Nella versione inglese dell’Oxford English Dictionary, alcune parole e modi di dire in realtà già esistenti sono stati colpiti da improvvisa popolarità: come self-isolation (autoisolamento) e shelter in place (sinonimo di lockdown), ora integrati da descrizioni che ne spiegano l’uso corrente.
Stanno anche emergendo differenze locali; nel Regno Unito, per l’espressione “quarantena volontaria” si usa in effetti il termine self-isolation, mentre negli Stati Uniti si preferisce self-quarantine.
Alcune espressioni hanno persino cambiato significato. Sheltering in place, che prima indicava la ricerca di un riparo durante un evento circoscritto come un tornado o una sparatoria, ora si riferisce ad un periodo prolungato di isolamento sociale.

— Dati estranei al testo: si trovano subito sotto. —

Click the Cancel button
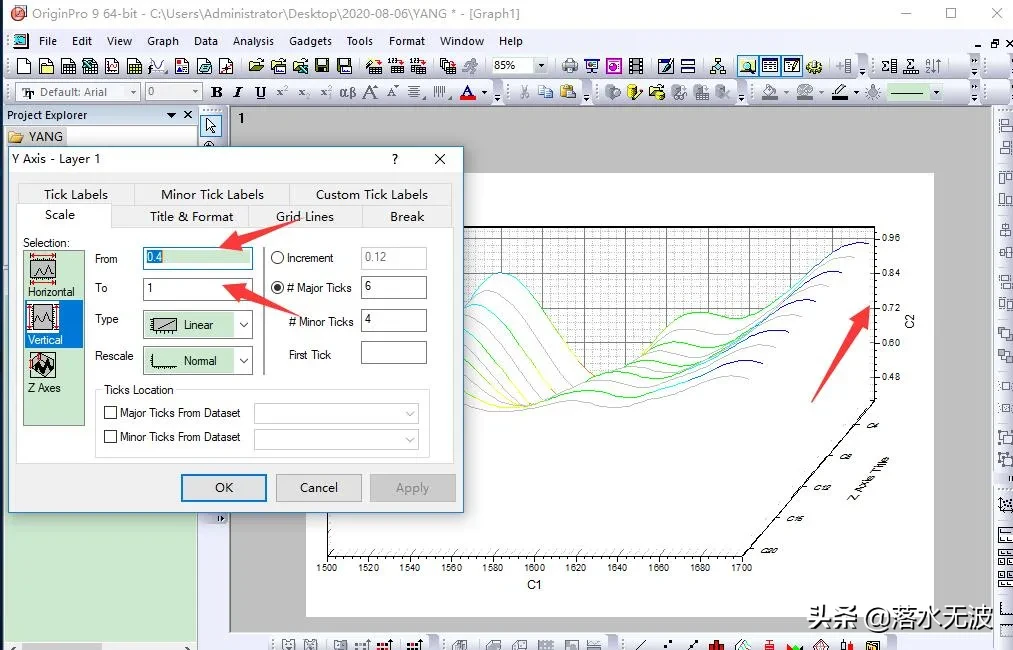tap(319, 488)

Con il loro tipico humour, i curatori inglesi non hanno resistito alla tentazione di aggiungere al loro Dictionary anche parole assolutamente nuove, “costruite” dalla fusione di altre parole: è il caso di maskne (l’acne causata dall’uso della mascherina), zoombombing (l’intrusione di sconosciuti in una videoconferenza) e covidiot (chi ignora le raccomandazionati per la sicurezza di tutti).
In tutta Europa, i principali editori di dizionari stanno mettendo a punto gli aggiornamenti “post-Covid” della loro lingua.
E questo, tutto sommato, è un effetto non negativo – diciamo cosi – della pandemia.